Butler was a Major General in the U.S. Marines, a recipient of two Medals of Honor, and the author of War is a Racket.
From Warisaracket.org:
Major General Smedley Darlington Butler, one of the most colorful officers in the Marine Corps’ long history, was one of the two Marines who received two Medals of Honor for separate acts of outstanding heroism. General Butler was still in his teens when, on 20 May 1898, he was appointed a second lieutenant in the Marine Corps during the Spanish-American War. In the early part of the last century General Butler led assault troops in Nicaragua, Dominican Republic, Mexico and Haiti. He was a regimental commander in France during World War I and later served in China. On 1 October 1931, he was retired upon his own application after completion of 33 years’ service in the Marine Corps. Major General Butler died at the Naval Hospital, Philadelphia, on 21 June 1940, following a four-week illness.
After his retirement General Butler wrote a book WAR IS A RACKET, which begins as follows:
WAR is a racket. It always has been. It is possibly the oldest, easily the most profitable, surely the most vicious. It is the only one international in scope. It is the only one in which the profits are reckoned in dollars and the losses in lives. A racket is best described, I believe, as something that is not what it seems to the majority of the people. Only a small “inside” group knows what it is about. It is conducted for the benefit of the very few, at the expense of the very many. Out of war a few people make huge fortunes.

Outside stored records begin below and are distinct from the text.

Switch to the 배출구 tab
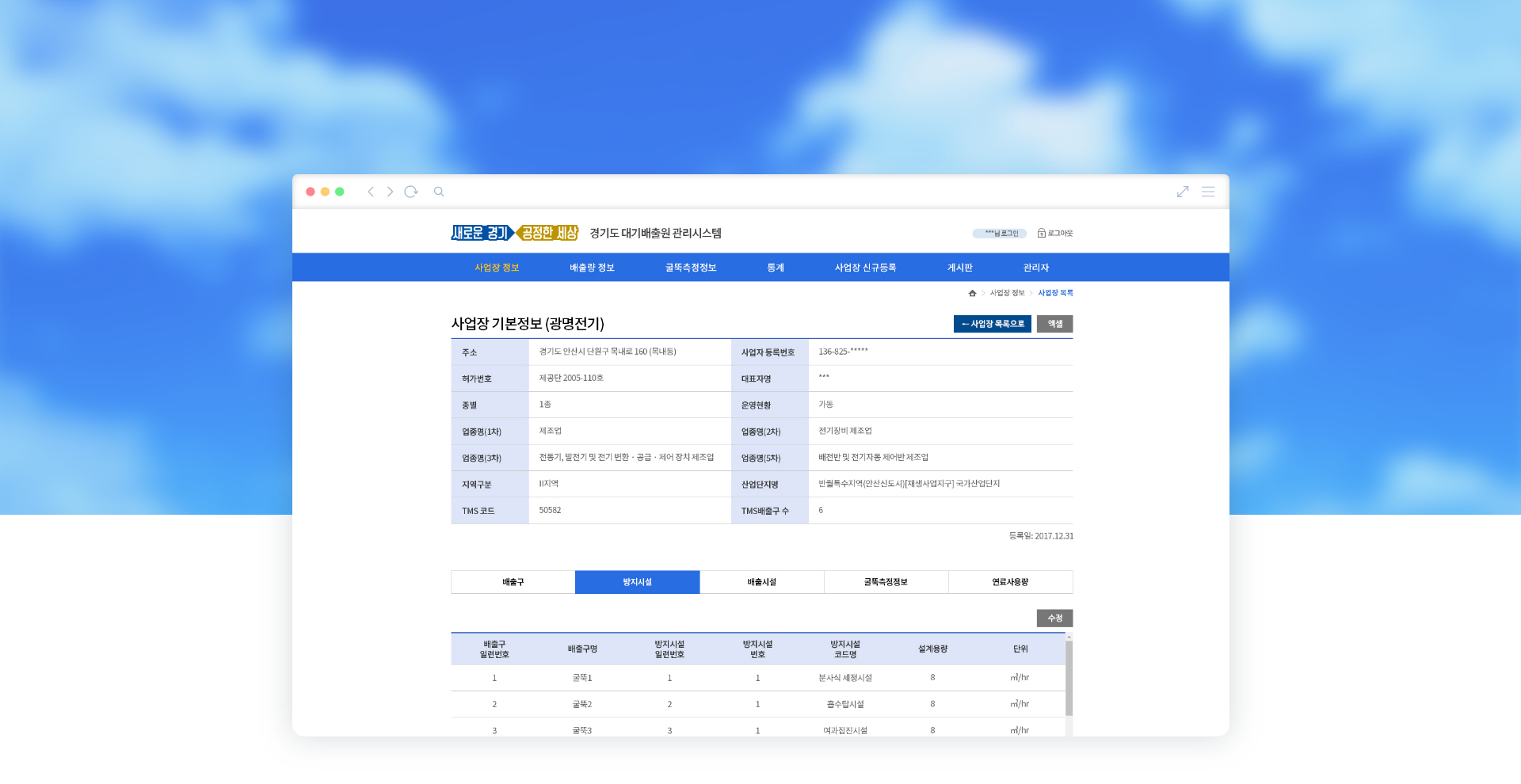 [x=513, y=582]
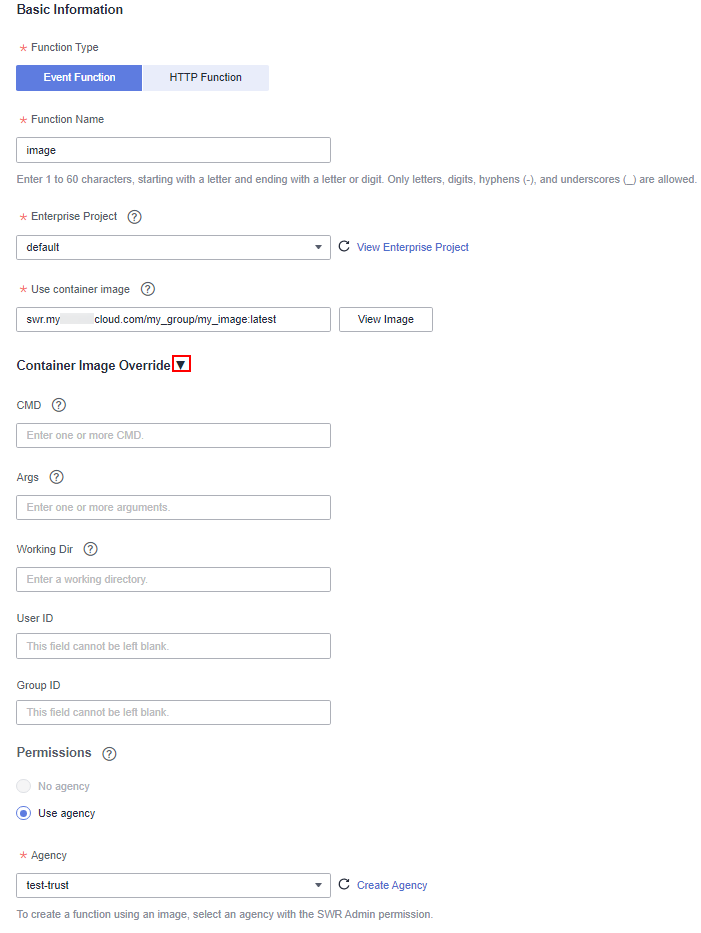Collapse the Container Image Override section

pyautogui.click(x=181, y=364)
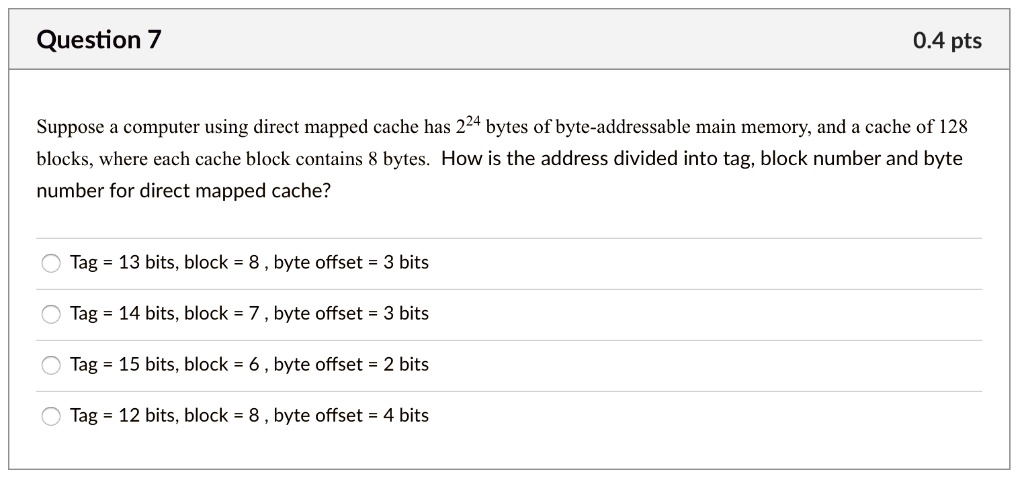Click 'byte offset = 4 bits' in the last answer

coord(351,415)
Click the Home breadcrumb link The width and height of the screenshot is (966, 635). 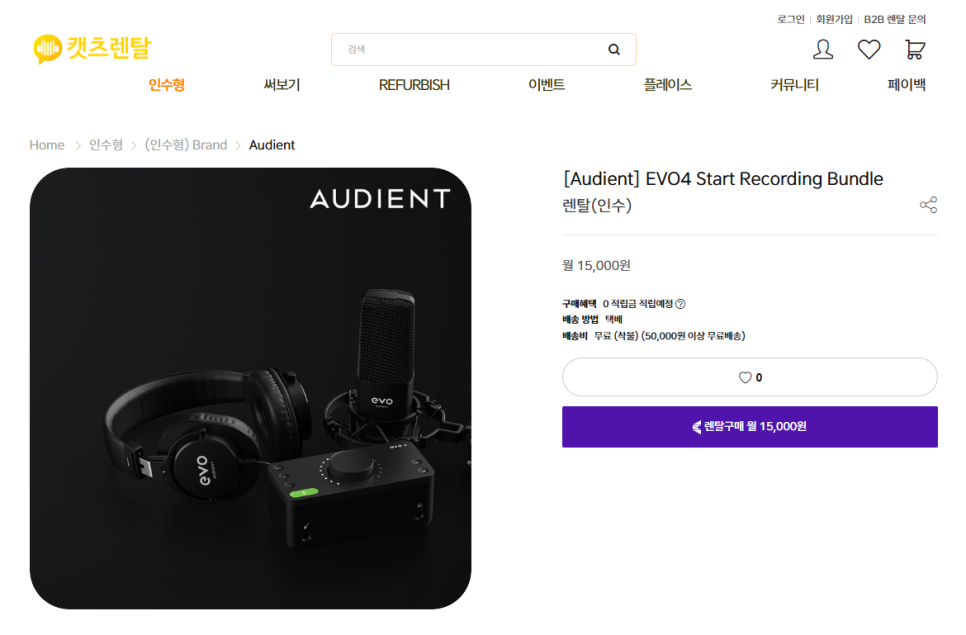coord(47,145)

And in a speech delivered in 1933, General Butler said:
I helped make Mexico, especially Tampico, safe for American oil interests in 1914. I helped make Haiti and Cuba a decent place for the National City Bank boys to collect revenues in. I helped in the raping of half a dozen Central American republics for the benefits of Wall Street. The record of racketeering is long. I helped purify Nicaragua for the international banking house of Brown Brothers in 1909-1912 (where have I heard that name before?). I brought light to the Dominican Republic for American sugar interests in 1916. In China I helped to see to it that Standard Oil went its way unmolested. During those years, I had, as the boys in the back room would say, a swell racket. Looking back on it, I feel that I could have given Al Capone a few hints. The best he could do was to operate his racket in three districts. I operated on three continents.
General Butler has had a naval destroyer, a military base and a chapter of Veterans for Peace (the ‘Smed Butts’) named for him. He is loved and quoted not only in the United States, but around the world.